The explanation for people’s resistance may lie in what Deepak Sarma, a professor of Indian religions and philosophy at Case Western Reserve University in Cleveland, calls “street interpretation” of religious or spiritual dogmas. Consider the mechanism of karma, which is about the causal relation between previous and current actions. “Maybe some Hindus believe there is karma in the eyes and, if the eye gets transplanted into another person, they will have to have that karmic card from now on,” Sarma said. “Even if there is peculiar karma due to an untimely death–which might be interpreted by some as bad karma–then you have the karma of the recipient, which is tremendously good karma, because they have access to these body parts, a tremendous gift,” Sarma said. The overall accumulation is that of good karma: “It’s a beautiful kind of balance,” Sarma said.
For the Jews, Christians, and Muslims who believe in the physical resurrection of the body that will be made new in an afterlife, the already existing body is sacred since it will be the basis of a new refashioned body in an afterlife.---Omar Sultan Haque.

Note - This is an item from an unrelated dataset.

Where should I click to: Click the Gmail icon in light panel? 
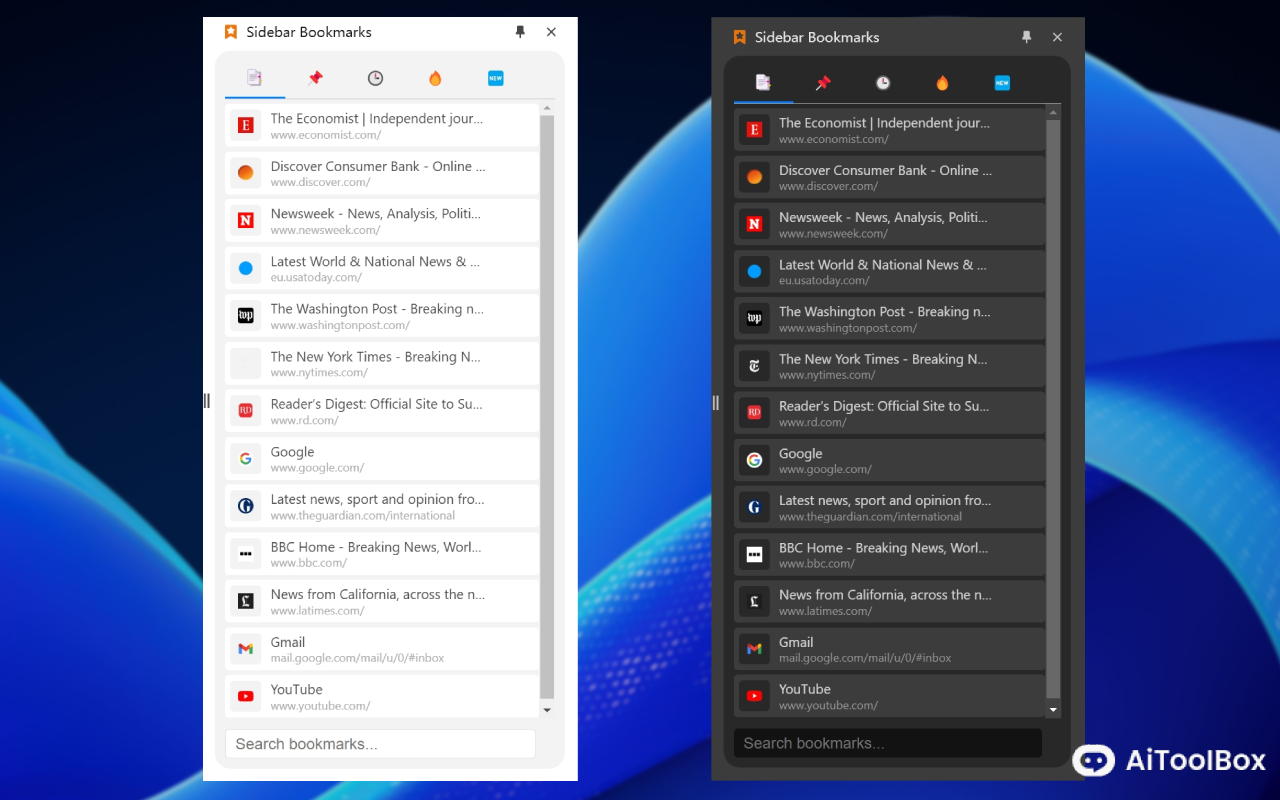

With that said, Sarma believes it is a fallacy to personify or anthropomorphize the eye, which doesn’t have a soul, and stresses that the karma attaches itself to the soul and not the body parts. But for scholars like Omar Sultan Haque—a psychiatrist and social scientist at Harvard Medical School, investigating questions across global health, anthropology, social psychology, and bioethics—the hierarchy of sacredness of body parts is entrenched in human psychology. You cannot equate the pinky toe with the face, he explained.
“The eyes are the window to the soul,” Haque said. “People have a hierarchy of body parts that are considered more sacred or essential to the self or soul, such as the eyes, face, and brain.” In his view, the techno-utopian transhumanist communities (especially those in Silicon Valley) have reduced the totality of a person to a mere material object, a “wet robot” that knows no sacredness or hierarchy of human body parts. “But for the Jews, Christians, and Muslims who believe in the physical resurrection of the body that will be made new in an afterlife, the [already existing] body is sacred since it will be the basis of a new refashioned body in an afterlife,” Haque said. “You cannot treat the body like any old material artifact, or old chair or ragged cloth, just because materialistic, secular ideologies want so,” he continued.
For Cosma and her peers, however, the very definition of what is alive or not is a bit semantic. “As soon as we die, the electrophysiological activity in the eye stops,” she said. “The goal of the project is to restore this activity as soon as possible before the highly complex tissue of the eye starts degrading.” Cosma’s group doesn’t yet know when they will be able to keep the eyes alive and well in the ECaBox, but the consensus is that the sooner the better. Hopefully, the taboos and fears around the eye donations will dissipate around the same time.